EXERCISE INSTRUCTIONS:
Output only an exact transcription of the line containing "Ribbon (72, 532)" and all lines that follow it in the data below.

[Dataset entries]
────────

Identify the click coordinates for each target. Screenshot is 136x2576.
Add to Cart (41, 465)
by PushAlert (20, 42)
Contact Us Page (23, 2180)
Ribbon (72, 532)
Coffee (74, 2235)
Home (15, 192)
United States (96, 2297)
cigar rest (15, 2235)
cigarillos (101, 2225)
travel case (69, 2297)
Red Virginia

────────

RESULT FOR THIS TASK:
Ribbon (72, 532)
Coffee (74, 2235)
Home (15, 192)
United States (96, 2297)
cigar rest (15, 2235)
cigarillos (101, 2225)
travel case (69, 2297)
Red Virginia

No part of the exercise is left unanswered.